Look through the data below for the line with "Médias (182, 969)" and the line with "jobinfo (21, 2507)", then output those two and all lines in between, exactly as written.
-- Given data follows --
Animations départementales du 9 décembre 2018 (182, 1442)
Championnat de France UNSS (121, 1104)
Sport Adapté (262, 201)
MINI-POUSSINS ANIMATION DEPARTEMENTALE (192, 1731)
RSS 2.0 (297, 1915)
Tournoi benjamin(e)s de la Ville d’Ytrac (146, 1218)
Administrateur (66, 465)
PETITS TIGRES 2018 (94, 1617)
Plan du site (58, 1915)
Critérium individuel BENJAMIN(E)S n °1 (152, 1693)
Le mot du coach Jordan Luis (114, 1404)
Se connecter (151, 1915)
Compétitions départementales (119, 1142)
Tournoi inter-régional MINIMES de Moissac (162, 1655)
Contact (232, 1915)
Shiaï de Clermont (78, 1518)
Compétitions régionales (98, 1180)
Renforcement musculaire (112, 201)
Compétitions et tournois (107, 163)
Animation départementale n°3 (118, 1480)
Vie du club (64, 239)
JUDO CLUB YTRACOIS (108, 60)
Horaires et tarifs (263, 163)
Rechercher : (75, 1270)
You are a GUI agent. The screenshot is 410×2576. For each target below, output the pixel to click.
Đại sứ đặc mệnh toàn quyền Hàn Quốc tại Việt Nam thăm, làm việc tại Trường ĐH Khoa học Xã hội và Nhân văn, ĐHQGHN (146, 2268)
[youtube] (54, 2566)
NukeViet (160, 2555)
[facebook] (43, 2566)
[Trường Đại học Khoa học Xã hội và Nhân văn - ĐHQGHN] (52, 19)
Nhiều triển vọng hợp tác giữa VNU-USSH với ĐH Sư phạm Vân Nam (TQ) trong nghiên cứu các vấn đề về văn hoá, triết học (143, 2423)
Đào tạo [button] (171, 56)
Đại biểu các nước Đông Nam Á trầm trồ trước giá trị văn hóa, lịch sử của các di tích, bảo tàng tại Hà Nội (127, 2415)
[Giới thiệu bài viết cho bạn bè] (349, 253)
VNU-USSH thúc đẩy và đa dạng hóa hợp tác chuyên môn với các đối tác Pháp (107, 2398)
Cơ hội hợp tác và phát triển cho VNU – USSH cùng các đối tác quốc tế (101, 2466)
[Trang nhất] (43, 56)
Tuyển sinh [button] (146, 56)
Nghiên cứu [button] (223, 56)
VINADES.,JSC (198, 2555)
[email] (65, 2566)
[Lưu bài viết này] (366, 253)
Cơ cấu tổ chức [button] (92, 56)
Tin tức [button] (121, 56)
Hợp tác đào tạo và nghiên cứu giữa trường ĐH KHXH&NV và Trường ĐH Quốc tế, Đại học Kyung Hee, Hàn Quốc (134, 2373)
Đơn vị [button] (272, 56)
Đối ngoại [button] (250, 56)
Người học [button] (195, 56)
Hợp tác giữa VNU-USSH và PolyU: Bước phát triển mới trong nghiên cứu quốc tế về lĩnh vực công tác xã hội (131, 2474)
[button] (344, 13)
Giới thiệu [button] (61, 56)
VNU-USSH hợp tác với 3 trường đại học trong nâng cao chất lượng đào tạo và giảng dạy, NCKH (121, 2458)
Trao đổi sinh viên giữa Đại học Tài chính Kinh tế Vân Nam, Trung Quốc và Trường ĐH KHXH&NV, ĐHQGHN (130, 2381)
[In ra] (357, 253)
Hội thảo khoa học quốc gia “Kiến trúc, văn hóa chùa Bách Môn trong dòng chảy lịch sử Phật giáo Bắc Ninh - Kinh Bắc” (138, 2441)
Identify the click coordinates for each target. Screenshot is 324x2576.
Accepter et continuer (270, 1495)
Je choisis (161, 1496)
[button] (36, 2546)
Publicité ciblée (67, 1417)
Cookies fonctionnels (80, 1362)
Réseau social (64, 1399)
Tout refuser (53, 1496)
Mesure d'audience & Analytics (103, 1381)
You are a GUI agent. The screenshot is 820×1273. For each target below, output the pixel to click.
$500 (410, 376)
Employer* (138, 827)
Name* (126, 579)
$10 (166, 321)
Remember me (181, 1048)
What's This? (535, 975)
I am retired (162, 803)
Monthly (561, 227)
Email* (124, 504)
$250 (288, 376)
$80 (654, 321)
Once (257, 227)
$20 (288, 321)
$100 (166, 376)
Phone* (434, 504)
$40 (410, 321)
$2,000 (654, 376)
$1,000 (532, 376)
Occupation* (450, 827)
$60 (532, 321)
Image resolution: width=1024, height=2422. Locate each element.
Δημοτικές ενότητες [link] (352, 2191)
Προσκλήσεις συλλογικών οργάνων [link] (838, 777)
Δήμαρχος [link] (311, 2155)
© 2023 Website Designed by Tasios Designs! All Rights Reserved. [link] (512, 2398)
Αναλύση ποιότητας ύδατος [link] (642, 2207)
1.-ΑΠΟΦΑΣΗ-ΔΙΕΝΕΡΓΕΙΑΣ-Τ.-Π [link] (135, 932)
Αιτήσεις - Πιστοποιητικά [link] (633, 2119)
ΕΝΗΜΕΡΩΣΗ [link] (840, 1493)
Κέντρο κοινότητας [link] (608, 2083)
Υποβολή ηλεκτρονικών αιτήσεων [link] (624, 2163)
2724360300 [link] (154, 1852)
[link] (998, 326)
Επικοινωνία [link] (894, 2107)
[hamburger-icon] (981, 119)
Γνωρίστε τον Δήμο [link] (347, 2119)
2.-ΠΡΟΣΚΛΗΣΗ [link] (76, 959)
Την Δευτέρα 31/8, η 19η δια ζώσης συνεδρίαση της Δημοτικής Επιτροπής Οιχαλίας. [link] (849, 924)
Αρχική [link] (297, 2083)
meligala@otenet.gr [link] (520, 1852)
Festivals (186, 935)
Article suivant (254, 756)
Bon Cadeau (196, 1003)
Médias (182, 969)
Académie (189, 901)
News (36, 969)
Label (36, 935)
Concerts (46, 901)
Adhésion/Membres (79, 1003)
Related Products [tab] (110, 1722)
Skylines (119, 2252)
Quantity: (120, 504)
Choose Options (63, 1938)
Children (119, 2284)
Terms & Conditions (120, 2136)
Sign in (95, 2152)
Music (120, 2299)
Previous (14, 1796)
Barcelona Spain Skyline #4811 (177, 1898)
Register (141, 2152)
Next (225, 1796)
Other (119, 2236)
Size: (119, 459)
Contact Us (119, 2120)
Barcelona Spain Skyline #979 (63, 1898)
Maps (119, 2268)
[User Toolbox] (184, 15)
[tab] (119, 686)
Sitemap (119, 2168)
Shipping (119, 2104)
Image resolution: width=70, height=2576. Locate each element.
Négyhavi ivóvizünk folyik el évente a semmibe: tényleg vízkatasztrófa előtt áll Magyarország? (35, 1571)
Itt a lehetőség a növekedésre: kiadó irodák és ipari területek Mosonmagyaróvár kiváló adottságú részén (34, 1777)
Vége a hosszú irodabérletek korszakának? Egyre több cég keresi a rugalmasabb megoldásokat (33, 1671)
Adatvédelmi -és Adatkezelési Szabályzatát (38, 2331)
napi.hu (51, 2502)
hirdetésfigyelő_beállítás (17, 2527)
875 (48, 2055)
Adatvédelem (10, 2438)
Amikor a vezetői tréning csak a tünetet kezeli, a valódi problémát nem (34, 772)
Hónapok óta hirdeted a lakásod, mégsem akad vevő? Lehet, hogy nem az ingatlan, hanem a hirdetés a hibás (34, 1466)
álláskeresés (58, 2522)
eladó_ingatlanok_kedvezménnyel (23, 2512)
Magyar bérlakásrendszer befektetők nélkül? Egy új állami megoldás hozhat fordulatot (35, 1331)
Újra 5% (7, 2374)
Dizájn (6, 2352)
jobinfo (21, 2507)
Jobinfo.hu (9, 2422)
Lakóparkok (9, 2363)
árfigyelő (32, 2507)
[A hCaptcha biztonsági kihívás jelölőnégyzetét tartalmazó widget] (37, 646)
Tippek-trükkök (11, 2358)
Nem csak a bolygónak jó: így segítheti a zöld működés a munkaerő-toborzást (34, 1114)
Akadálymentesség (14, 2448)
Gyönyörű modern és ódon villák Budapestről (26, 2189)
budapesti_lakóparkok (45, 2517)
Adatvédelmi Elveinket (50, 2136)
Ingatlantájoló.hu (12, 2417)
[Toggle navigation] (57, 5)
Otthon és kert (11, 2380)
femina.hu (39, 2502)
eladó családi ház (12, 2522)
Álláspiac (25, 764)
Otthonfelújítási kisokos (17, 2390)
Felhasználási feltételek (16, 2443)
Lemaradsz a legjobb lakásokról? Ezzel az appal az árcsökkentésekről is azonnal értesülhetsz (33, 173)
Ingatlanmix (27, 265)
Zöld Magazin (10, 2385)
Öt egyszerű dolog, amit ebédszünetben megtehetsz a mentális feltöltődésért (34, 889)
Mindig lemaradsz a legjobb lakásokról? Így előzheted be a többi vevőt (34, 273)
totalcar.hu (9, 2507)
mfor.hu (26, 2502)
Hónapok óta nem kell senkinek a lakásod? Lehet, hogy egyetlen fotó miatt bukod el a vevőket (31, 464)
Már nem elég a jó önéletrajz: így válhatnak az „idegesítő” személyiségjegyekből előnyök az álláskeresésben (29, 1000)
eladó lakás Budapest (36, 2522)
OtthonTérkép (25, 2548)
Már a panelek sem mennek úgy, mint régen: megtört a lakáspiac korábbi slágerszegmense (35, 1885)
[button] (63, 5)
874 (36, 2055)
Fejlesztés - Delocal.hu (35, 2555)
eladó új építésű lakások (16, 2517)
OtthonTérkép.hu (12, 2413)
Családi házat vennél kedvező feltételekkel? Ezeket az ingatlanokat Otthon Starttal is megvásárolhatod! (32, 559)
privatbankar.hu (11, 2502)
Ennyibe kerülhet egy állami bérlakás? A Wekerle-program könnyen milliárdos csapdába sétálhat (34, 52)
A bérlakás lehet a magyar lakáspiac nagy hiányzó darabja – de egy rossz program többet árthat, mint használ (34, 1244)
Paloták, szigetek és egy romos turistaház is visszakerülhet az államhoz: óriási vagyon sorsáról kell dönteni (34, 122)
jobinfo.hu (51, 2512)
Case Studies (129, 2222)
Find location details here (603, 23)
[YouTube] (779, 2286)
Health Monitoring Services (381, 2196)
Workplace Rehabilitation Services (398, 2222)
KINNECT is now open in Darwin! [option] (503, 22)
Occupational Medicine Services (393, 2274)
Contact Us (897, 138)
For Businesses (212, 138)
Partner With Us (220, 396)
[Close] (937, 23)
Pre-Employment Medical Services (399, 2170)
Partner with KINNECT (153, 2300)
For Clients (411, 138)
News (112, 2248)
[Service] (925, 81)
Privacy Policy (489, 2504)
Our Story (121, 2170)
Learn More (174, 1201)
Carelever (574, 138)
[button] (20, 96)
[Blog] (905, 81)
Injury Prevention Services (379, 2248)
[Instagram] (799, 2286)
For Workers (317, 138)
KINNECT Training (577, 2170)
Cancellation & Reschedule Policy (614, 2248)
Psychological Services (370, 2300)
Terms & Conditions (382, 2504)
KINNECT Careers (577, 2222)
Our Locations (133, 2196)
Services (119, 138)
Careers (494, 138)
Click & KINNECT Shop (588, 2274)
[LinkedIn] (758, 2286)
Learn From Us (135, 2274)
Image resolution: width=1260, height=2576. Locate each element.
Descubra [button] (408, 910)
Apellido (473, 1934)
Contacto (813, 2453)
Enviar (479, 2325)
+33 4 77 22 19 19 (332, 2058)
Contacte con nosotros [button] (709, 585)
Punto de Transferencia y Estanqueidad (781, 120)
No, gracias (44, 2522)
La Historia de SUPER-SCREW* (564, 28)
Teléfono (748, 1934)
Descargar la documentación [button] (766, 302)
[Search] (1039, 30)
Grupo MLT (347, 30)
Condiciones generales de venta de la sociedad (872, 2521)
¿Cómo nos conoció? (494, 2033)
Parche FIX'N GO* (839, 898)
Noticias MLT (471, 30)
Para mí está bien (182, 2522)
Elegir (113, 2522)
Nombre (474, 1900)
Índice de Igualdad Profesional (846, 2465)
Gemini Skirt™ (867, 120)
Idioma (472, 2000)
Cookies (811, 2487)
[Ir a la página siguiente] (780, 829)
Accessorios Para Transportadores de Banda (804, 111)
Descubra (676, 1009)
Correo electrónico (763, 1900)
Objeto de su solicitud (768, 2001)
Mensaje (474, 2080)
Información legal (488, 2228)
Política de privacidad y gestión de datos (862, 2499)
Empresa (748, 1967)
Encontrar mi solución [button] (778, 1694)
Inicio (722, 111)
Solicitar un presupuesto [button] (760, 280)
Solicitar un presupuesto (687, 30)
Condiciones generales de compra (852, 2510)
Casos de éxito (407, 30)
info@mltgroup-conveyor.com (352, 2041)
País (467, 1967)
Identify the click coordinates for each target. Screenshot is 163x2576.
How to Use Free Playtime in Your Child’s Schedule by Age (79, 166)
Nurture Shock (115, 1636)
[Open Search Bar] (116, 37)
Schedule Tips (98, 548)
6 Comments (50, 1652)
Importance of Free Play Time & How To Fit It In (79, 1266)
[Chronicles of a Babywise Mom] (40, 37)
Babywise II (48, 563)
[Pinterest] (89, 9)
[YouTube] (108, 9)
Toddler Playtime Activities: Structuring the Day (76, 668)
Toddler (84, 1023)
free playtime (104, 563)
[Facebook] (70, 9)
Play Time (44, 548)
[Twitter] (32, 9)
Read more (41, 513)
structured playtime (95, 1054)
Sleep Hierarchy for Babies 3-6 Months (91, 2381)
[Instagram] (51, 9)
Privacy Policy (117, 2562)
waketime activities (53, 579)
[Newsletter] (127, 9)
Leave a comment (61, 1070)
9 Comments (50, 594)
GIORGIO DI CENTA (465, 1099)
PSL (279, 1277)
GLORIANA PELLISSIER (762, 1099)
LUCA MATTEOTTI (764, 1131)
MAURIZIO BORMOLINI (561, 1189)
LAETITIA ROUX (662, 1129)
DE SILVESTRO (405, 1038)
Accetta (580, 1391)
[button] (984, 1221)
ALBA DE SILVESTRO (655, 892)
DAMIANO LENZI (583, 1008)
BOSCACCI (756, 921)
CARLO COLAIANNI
-- Given data concluded --
## [Answer space]
Médias (182, 969)
Académie (189, 901)
News (36, 969)
Label (36, 935)
Concerts (46, 901)
Adhésion/Membres (79, 1003)
Related Products [tab] (110, 1722)
Skylines (119, 2252)
Quantity: (120, 504)
Choose Options (63, 1938)
Children (119, 2284)
Terms & Conditions (120, 2136)
Sign in (95, 2152)
Music (120, 2299)
Previous (14, 1796)
Barcelona Spain Skyline #4811 (177, 1898)
Register (141, 2152)
Next (225, 1796)
Other (119, 2236)
Size: (119, 459)
Contact Us (119, 2120)
Barcelona Spain Skyline #979 (63, 1898)
Maps (119, 2268)
[User Toolbox] (184, 15)
[tab] (119, 686)
Sitemap (119, 2168)
Shipping (119, 2104)
Image resolution: width=70, height=2576. Locate each element.
Négyhavi ivóvizünk folyik el évente a semmibe: tényleg vízkatasztrófa előtt áll Magyarország? (35, 1571)
Itt a lehetőség a növekedésre: kiadó irodák és ipari területek Mosonmagyaróvár kiváló adottságú részén (34, 1777)
Vége a hosszú irodabérletek korszakának? Egyre több cég keresi a rugalmasabb megoldásokat (33, 1671)
Adatvédelmi -és Adatkezelési Szabályzatát (38, 2331)
napi.hu (51, 2502)
hirdetésfigyelő_beállítás (17, 2527)
875 (48, 2055)
Adatvédelem (10, 2438)
Amikor a vezetői tréning csak a tünetet kezeli, a valódi problémát nem (34, 772)
Hónapok óta hirdeted a lakásod, mégsem akad vevő? Lehet, hogy nem az ingatlan, hanem a hirdetés a hibás (34, 1466)
álláskeresés (58, 2522)
eladó_ingatlanok_kedvezménnyel (23, 2512)
Magyar bérlakásrendszer befektetők nélkül? Egy új állami megoldás hozhat fordulatot (35, 1331)
Újra 5% (7, 2374)
Dizájn (6, 2352)
jobinfo (21, 2507)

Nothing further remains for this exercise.